> **EXCERPT TO READ**:
============
Letter to Obama Admin on Fuel Economy Standards
January 26, 2009
The Honorable Ray H. LaHood
Secretary, U.S. Department of Transportation
1200 New Jersey Ave, SE
Washington, DC 20590
Dear Secretary LaHood:
First let me congratulate you on taking on this important responsibility and I look to working with you. I am writing to express my strong support for President Obama’s decision to direct you to move quickly in finalizing higher fuel economy standards. As you undertake this task, I would like to bring your attention to certain problems with the methodology used by the previous Administration. I am concerned that the draft regulations may be based on flawed science and an undue reliance on unverified auto industry claims. For this reason, if these assumptions are used to promulgate regulations - both for model year 2011 and the model years beyond - American consumers, national security and the environment will be shortchanged by fuel economy standards that are lower than a true assessment of available technology and an analysis of the costs and benefits would allow.
As you know, the 2007 energy act directed the Department of Transportation, through the National Highway Traffic Safety Administration (NHTSA), to raise fuel economy standards for both cars and light trucks to a fleet wide average of at least thirty-five miles per gallon (mpg) in 2020 starting with model year 2011 vehicles. In each model year, NHTSA is additionally directed to require the maximum feasible fuel economy increase.
On April 22, 2008, NHTSA issued a Notice of Proposed Rulemaking (NPRM) that included proposed standards for model years 2011-15 which should result in a projected fleet-wide average of 31.6 mpg. This past fall, NHTSA circulated a draft of its final regulations [hereinafter “as the fall 2008 draft”], which was obtained by my office that projected a 2015 fleet-wide average of 31.8 mpg.
============
> **DATASET SECTION**:

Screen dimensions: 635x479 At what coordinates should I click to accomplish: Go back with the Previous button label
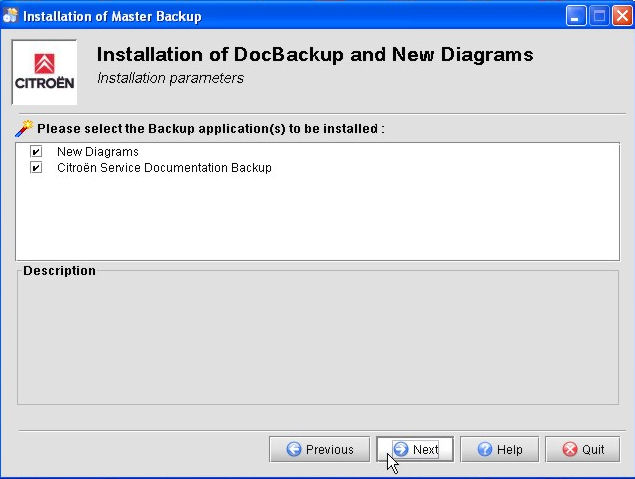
============
> **REQUIRED TASKS**:
1. Please quote the fuel economy letter between "On April 22, 2008, NHTSA" and "of 31.8 mpg.", inclusive.
2. Continue the letter on fuel economy standards from where it stops.

> **RESULTS OF THE TASKS**:
1.
On April 22, 2008, NHTSA issued a Notice of Proposed Rulemaking (NPRM) that included proposed standards for model years 2011-15 which should result in a projected fleet-wide average of 31.6 mpg. This past fall, NHTSA circulated a draft of its final regulations [hereinafter “as the fall 2008 draft”], which was obtained by my office that projected a 2015 fleet-wide average of 31.8 mpg.

2.
Both of these documents contain a systemic overestimation of the costs of implementing fuel efficient technologies and a systemic underestimation of its benefits. The following is a summary of some of the most troubling elements contained in these documents:
Unrealistic gasoline prices
It its NPRM, NHTSA based its proposed regulations using Energy Information Administration (EIA) assumptions about gas prices that defy reality, using a range of $2.42/gallon in 2016 to $2.51/gallon in 2030. Since using higher gasoline prices would have the largest impact of all the factors that could be considered on how high standards could be raised, NHTSA’s reliance on these highly unrealistic projections have the effect of artificially lowering the calculated “maximum feasible” fuel economy standards that NHTSA is directed by law to promulgate. The effect is dramatic. For modeling purposes only, NHTSA uses EIA’s higher gasoline price scenario: A range of $3.14/gallon in 2016 to $3.74/gallon in 2030 demonstrates that the technology is available to cost-effectively achieve a much higher fleet wide fuel economy of nearly 35 mpg in 2015.
On June 11, 2008, Guy Caruso, Administrator of EIA, testified before the House Select Committee on Energy Independence and Global Warming. During questioning, Administrator Caruso agreed that NHTSA should use EIA’s high gas price scenario in setting fuel economy standards. On June 26, 2008, Representative Rahm Emanuel and I along with forty-two other Members wrote a letter urging the department to use more realistic gas price estimates.
I urge you to follow the recommendation that then-Representative Emanuel and I made back in June 26, 2008 and ensure that any standards promulgated by NHTSA use the most recent high gas price scenario developed by EIA, and to continue to revise these estimates as needed.
Undue reliance on auto industry estimates of technologies’ costs and benefits
Although the use of a higher gasoline price in the fall 2008 draft should have resulted in a considerably higher projected fuel economy average for model year 2015 than what was contained in the NPRM, the projected difference between the NPRM and the fall 2008 draft was only 0.2 mpg. This is because as it adjusted gasoline prices upwards, the Bush Administration yielded to auto industry requests to also dramatically adjust upwards the costs of fuel efficient technologies, revise downwards the benefits these technologies would yield, and slow down the rates at which they should be incorporated into the automotive fleet.
As you know, to develop cost-effective fuel economy standards, NHTSA compares the costs of implementing fuel efficient technologies to the benefits reaped from them. My office has been informed, however, that NHTSA relies too heavily on automakers’ claims of these costs without independently validating them. For example, I have been informed that in determining the cost of a particular technology, NHTSA merely averages together the lowest estimate (generally provided by independent auto industry experts/consultants) with the highest estimate (generally provided by individual automakers) without attempting to validate the estimates. Any automaker could thus easily “game” the system by submitting inflated cost estimates.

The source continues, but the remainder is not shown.